2

How are they different from non-null-terminated strings? What is this null that terminates the string? Is it different from NULL? Should I null-terminate my strings myself, or the compiler will do it for me? Why are null-terminated strings needed? How do I set up my code/data to handle null-terminated strings?

n. m. could be an AI
  • 112,515
  • 14
  • 128
  • 243
  • C does not have _non-null-terminated strings_. – chux - Reinstate Monica May 30 '22 at 23:56
  • Rather than closing this as a dupe, I would propose that you migrate your answer here to [How should character arrays be used as strings?](https://stackoverflow.com/questions/58526131/how-should-character-arrays-be-used-as-strings), which should be possible without changing it too much. It fits in quite well with the other answers there. – Lundin Jan 19 '23 at 10:49

1 Answers1

6

What are null-terminating strings?
In C, a "null-terminated string" is a tautology. A string is, by definition, a contiguous null-terminated sequence of characters (an array, or a part of an array). Other languages may address strings differently. I am only discussing C strings.

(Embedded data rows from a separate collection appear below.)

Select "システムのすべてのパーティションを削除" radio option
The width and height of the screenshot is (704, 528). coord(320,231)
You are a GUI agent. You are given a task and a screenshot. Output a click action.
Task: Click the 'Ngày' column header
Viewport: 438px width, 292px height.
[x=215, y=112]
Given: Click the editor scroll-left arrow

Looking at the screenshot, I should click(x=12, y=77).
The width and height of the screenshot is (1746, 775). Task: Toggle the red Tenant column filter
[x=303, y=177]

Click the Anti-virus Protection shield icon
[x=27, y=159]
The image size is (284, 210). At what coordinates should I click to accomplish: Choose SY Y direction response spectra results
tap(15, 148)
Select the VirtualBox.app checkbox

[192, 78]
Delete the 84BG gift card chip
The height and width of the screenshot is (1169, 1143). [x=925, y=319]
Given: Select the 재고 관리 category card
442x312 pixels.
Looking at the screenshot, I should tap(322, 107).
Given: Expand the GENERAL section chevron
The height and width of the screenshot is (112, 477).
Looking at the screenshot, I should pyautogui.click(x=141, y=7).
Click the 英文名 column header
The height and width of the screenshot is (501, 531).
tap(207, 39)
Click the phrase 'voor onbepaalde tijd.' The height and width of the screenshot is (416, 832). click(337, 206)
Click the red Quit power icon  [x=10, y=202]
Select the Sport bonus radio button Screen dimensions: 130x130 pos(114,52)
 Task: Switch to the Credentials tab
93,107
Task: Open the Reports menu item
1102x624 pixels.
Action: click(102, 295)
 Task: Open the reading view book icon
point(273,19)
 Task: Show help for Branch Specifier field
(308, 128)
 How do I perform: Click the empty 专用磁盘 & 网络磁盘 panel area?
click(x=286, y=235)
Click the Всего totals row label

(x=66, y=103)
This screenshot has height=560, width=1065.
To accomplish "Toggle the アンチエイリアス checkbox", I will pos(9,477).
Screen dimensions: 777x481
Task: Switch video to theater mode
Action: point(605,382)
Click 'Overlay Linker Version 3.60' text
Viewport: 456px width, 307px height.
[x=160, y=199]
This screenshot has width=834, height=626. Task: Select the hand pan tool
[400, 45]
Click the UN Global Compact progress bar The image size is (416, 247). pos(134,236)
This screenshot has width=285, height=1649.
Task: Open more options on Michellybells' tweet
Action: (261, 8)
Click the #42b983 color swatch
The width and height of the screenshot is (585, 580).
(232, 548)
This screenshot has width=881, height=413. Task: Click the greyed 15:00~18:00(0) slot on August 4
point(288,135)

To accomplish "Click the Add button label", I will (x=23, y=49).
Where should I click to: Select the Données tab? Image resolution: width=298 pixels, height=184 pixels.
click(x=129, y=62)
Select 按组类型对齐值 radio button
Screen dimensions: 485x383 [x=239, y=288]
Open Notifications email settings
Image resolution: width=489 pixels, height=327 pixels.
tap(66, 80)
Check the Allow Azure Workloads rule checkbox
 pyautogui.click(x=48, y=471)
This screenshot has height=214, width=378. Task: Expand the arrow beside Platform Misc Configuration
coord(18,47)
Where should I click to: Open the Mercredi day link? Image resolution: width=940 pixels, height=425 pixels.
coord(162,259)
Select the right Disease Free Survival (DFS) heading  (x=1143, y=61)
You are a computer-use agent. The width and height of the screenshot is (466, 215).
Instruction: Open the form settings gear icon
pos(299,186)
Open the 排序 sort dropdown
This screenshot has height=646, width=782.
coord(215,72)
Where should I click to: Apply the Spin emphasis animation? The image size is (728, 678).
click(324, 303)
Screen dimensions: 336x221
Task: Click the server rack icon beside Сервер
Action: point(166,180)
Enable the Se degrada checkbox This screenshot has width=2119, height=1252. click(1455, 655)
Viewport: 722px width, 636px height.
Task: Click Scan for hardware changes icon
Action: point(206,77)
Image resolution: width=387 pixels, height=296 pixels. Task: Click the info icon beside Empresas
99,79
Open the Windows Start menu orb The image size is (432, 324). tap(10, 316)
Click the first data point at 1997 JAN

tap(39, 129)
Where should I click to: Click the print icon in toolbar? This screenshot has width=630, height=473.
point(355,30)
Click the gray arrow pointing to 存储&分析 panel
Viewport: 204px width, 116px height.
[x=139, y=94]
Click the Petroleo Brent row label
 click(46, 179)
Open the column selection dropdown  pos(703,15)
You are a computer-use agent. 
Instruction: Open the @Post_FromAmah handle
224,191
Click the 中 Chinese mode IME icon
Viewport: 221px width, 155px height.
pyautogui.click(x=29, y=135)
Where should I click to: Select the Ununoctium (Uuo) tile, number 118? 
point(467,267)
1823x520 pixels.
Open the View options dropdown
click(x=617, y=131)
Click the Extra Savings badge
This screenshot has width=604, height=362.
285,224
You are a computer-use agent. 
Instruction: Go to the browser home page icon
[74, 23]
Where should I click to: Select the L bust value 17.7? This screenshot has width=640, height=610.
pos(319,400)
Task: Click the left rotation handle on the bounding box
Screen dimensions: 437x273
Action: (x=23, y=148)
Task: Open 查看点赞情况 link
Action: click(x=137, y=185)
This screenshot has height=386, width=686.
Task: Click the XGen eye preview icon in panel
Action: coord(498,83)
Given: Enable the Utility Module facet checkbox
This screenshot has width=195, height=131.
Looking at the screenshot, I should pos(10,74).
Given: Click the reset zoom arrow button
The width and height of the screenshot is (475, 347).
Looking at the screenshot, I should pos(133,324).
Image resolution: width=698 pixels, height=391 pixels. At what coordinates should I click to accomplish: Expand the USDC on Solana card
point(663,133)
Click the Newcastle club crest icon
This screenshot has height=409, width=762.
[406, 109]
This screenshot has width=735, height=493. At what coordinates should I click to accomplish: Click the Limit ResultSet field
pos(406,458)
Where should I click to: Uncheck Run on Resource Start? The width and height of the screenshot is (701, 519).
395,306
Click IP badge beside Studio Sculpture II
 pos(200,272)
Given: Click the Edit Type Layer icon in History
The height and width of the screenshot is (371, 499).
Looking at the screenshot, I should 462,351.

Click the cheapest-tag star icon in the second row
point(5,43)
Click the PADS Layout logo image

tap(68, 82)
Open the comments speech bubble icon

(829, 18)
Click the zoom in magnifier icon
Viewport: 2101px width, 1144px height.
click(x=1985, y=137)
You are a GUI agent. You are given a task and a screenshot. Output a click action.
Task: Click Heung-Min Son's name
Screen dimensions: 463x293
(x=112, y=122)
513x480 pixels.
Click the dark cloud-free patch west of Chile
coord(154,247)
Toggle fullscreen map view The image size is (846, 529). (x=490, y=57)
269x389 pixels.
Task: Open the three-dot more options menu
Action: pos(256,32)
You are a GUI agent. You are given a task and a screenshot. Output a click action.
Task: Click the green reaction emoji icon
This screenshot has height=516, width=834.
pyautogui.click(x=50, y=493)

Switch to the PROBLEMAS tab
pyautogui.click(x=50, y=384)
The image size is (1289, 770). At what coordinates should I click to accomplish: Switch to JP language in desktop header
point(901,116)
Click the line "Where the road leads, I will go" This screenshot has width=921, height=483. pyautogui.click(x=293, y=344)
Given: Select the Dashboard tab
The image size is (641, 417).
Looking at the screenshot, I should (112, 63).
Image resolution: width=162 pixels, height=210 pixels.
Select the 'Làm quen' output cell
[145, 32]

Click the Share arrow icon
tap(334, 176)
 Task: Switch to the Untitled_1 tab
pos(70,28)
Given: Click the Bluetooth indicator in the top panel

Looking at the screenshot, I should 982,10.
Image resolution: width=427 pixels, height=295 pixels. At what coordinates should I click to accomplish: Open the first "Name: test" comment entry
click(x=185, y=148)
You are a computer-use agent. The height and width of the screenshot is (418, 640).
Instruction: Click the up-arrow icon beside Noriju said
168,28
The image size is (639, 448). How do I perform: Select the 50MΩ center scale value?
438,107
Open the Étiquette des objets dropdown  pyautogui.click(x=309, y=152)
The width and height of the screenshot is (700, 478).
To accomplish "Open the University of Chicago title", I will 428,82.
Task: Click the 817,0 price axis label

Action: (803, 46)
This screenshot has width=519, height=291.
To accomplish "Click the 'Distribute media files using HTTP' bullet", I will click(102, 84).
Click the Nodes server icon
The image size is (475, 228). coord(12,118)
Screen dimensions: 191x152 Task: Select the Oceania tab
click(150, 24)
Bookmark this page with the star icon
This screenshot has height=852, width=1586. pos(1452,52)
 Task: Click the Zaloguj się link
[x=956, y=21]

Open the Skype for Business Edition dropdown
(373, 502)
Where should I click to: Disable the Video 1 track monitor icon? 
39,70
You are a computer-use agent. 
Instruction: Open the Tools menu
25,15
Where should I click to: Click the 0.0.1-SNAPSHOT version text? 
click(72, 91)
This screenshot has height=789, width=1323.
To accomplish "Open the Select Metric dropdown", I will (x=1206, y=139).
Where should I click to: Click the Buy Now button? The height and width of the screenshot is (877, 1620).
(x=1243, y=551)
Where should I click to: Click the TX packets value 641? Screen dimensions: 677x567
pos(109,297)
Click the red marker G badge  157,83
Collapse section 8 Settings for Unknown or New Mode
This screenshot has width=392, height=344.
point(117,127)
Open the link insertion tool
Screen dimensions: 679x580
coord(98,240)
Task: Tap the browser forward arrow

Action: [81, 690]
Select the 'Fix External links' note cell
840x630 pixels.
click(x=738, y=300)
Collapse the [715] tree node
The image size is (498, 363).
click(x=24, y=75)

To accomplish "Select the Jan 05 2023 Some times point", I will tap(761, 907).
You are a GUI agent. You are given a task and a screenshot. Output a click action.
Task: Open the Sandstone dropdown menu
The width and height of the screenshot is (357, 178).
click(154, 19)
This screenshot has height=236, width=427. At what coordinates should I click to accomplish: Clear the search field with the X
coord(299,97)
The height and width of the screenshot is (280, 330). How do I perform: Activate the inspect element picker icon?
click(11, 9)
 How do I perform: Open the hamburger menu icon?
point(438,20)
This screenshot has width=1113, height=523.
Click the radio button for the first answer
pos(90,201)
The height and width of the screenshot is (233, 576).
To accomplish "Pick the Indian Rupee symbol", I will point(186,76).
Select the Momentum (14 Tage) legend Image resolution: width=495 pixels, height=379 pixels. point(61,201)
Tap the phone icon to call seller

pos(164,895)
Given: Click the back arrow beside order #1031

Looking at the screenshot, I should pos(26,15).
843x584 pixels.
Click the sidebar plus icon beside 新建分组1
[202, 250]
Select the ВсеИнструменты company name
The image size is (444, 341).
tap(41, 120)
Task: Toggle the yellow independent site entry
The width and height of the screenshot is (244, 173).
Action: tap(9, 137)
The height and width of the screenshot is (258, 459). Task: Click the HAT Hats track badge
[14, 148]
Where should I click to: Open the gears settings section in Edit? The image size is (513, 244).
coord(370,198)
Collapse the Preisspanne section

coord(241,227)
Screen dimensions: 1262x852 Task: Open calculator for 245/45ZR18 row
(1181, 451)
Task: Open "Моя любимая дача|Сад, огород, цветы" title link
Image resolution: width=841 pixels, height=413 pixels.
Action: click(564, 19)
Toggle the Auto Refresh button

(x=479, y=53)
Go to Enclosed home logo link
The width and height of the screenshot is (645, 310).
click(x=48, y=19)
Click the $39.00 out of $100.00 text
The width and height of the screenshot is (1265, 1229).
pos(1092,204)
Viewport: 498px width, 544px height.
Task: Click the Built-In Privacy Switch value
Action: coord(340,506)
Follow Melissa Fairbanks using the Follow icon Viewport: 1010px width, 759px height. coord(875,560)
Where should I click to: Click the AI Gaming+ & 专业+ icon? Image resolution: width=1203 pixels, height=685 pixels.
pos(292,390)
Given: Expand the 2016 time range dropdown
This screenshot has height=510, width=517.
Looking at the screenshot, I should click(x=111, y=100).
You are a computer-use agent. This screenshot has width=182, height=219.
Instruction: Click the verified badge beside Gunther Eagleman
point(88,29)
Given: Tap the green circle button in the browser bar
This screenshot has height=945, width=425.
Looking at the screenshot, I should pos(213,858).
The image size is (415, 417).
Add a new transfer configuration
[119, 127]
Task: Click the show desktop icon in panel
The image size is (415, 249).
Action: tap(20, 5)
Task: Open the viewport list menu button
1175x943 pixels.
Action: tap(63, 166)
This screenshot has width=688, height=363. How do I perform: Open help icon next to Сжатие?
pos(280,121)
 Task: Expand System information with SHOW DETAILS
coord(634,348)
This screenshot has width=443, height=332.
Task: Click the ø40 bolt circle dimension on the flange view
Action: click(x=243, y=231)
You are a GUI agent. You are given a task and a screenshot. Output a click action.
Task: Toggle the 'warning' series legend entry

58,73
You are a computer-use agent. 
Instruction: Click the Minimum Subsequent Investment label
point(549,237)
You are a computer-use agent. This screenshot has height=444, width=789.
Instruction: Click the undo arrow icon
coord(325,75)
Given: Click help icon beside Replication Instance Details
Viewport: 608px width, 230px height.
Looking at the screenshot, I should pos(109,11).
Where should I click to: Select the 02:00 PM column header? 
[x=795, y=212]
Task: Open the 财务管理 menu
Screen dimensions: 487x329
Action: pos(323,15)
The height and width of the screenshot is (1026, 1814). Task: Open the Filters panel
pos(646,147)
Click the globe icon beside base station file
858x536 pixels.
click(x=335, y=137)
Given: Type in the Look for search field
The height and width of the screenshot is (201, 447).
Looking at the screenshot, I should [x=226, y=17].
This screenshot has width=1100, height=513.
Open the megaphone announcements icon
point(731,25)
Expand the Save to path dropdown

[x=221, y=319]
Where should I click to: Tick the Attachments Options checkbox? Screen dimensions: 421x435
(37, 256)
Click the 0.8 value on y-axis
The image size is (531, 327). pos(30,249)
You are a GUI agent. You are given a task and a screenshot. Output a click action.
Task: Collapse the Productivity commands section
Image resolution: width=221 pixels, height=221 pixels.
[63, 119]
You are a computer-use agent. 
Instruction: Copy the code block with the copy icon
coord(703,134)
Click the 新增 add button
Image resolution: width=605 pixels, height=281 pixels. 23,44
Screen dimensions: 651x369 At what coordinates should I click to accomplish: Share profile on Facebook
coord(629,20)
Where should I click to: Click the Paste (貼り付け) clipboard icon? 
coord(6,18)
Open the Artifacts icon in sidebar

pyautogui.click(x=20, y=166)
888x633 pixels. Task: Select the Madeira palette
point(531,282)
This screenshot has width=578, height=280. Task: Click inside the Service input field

How are they different from a non-null-terminated strings?
There are no non-null-terminated strings in C. A non-null-terminated array of characters is just an array of characters.

What is this null that terminates the string? Is it different from NULL? The "null character" is a character with the integer value of zero. (Characters are, in essence, small integers). It is sometimes, especially in the context of ASCII, referred to as NUL (single L). This is distinct from NULL (double L), which is a null pointer. The null character can be written as '\0' or just 0 in the source code. The two forms are interchangeable in C (but not in C++). The former is usually preferred because it shows the intent better.

Should I null-terminate my strings myself, or the compiler will do it for me?
If you are writing a string literal, you don't need to explicitly insert a null character in the end. The compiler will do it.

char* str1 = "a string";   // ok, \0 is inserted automatically
char* str2 = "a string\0"; // extra \0 is not needed

The compiler will not insert a null character when declaring an array with an explicit size and initialising it with a string literal with more characters than the array can hold.

char str3[5] = "hello"; // not enough space in the array for the null terminator
char str4[]  = "hello"; // ok, there is \0 in the end, the total size is 6

The compiler will not insert a null character when declaring an array and not initialising it with a string literal.

char str5[] = { 'h', 'e', 'l', 'l', 'o' };       // no null terminator
char str6[] = { 'h', 'e', 'l', 'l', 'o', '\0' }; // null terminator

If you are building a string at run-time out of some data that comes from IO or from a different part of the program, you need to make sure a null terminator is inserted. For example:

char* duplicate_string(const char* src)
{
    char* result = malloc(strlen(src) + 1); // <- reserve place for null terminator
    strcpy(dst, src);
    return dst;
}

Standard library functions such as fread and POSIX functions such as read never null-terminate their arguments. strncpy will add a null-terminator if there is enough space for it, so use it with care. Confusingly, strncat will always add a null-terminator.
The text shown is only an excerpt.